JBG SMITH Properties Announces Pricing of Public Offering of Common Shares

JBG SMITH Properties (NYSE:JBGS) (the Company or JBG SMITH) today announced the pricing of an underwritten public offering of 10,000,000 common shares at a public offering price of $42.00 per share. The Company has also granted the underwriters a 30-day option to purchase an aggregate of up to an additional 1,500,000 common shares at the public offering price, solely to cover overallotments, if any. The Company estimates that the net proceeds from the offering, after deducting the underwriting discounts and commissions and other estimated offering expenses, will be approximately $410.6 million, or $472.3 million if the underwriters exercise their option to purchase additional shares in full.

The Company intends to use the net proceeds from the offering to fund development opportunities and for general corporate purposes, which may include paying down indebtedness. The shares are expected to be delivered on or about April 18, 2019, subject to customary closing conditions.
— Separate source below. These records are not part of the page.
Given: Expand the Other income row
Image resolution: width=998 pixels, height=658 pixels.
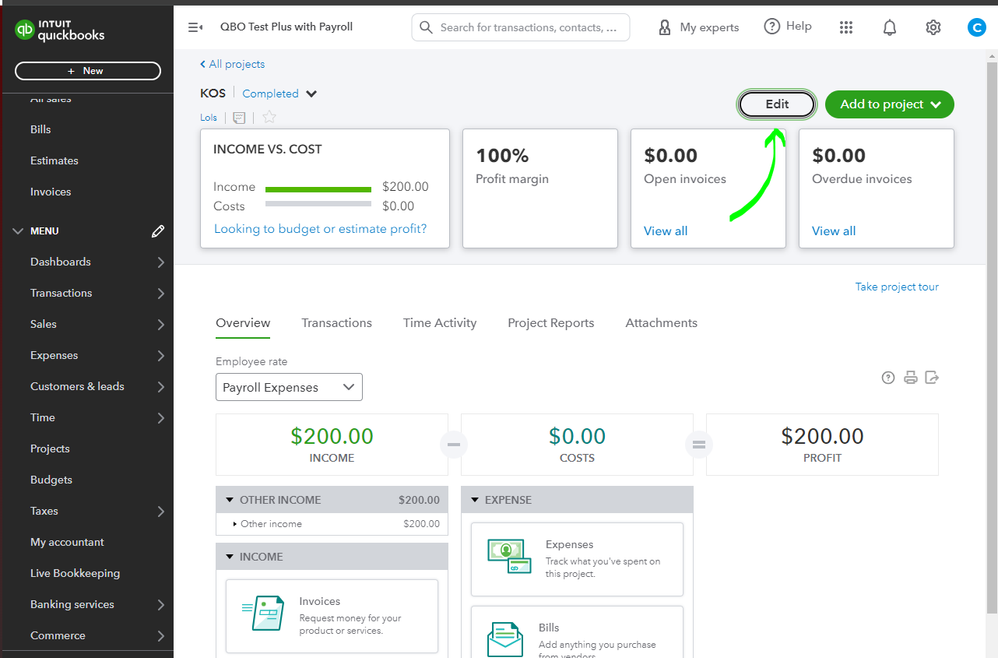Looking at the screenshot, I should (x=235, y=524).
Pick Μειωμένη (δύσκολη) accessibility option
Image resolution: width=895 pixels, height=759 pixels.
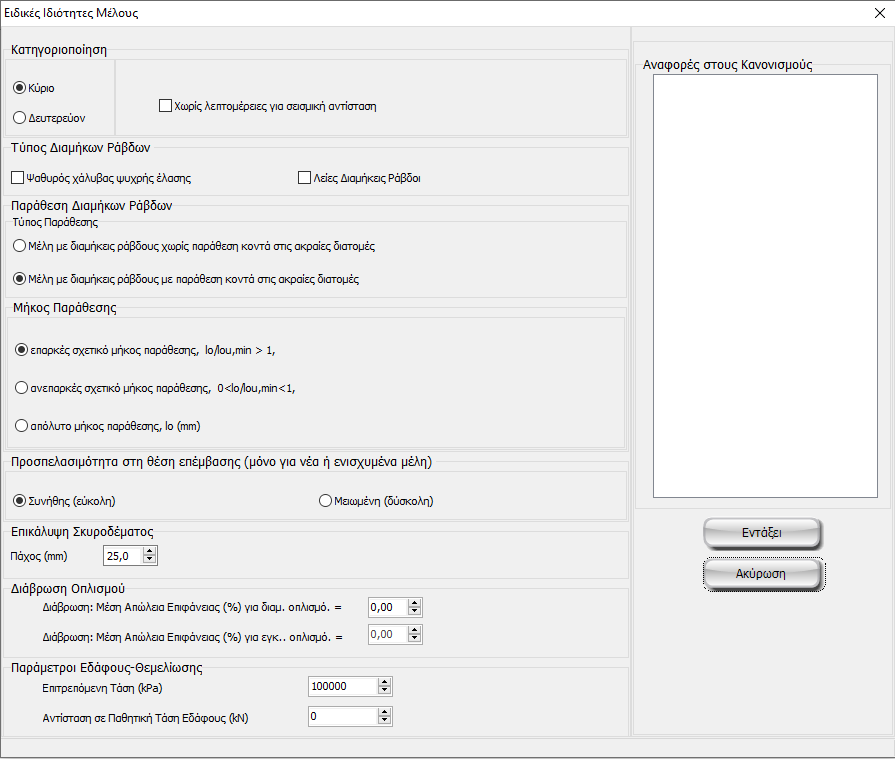tap(325, 501)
The offering is being made pursuant to an effective shelf registration statement on Form S-3 that was filed with the Securities and Exchange Commission on July 2, 2018. A prospectus supplement and accompanying prospectus relating to the offering will be filed with the Securities and Exchange Commission.

Morgan Stanley, BofA Merrill Lynch and Goldman Sachs & Co. LLC are serving as joint book-running managers for the offering. A copy of the final prospectus supplement and the accompanying prospectus may be obtained, when available, from: Morgan Stanley & Co. LLC, Attn: Prospectus Department, 180 Varick Street, 2nd Floor, New York, NY 10014; BofA Merrill Lynch, 200 North College Street, 3rd Floor, Charlotte, NC 28225-0001, Attn: Prospectus Department, or by emailing [email protected]; or Goldman Sachs & Co. LLC, Attn: Prospectus Department, 200 West Street, New York, NY 10282, telephone: 1-866-471-2526, facsimile: 212-902-9316 or by emailing [email protected].
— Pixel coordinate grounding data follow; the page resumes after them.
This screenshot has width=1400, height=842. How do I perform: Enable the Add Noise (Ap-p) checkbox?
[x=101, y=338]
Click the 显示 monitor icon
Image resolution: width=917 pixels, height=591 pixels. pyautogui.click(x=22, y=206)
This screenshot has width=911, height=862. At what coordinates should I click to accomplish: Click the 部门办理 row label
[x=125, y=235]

This press release shall not constitute an offer to sell or the solicitation of an offer to buy any of these securities, nor shall there be any sale of these securities in any state or other jurisdiction in which such offer, solicitation or sale would be unlawful prior to registration or qualification under the securities laws of any such state or other jurisdiction.


JBG SMITH is an S&P 400 company that owns, operates, invests in and develops assets concentrated in leading urban infill submarkets in and around Washington, DC. Our mixed-use operating portfolio comprises approximately 19 million square feet of high-quality office, multifamily and retail assets, 98% of which are Metro-served.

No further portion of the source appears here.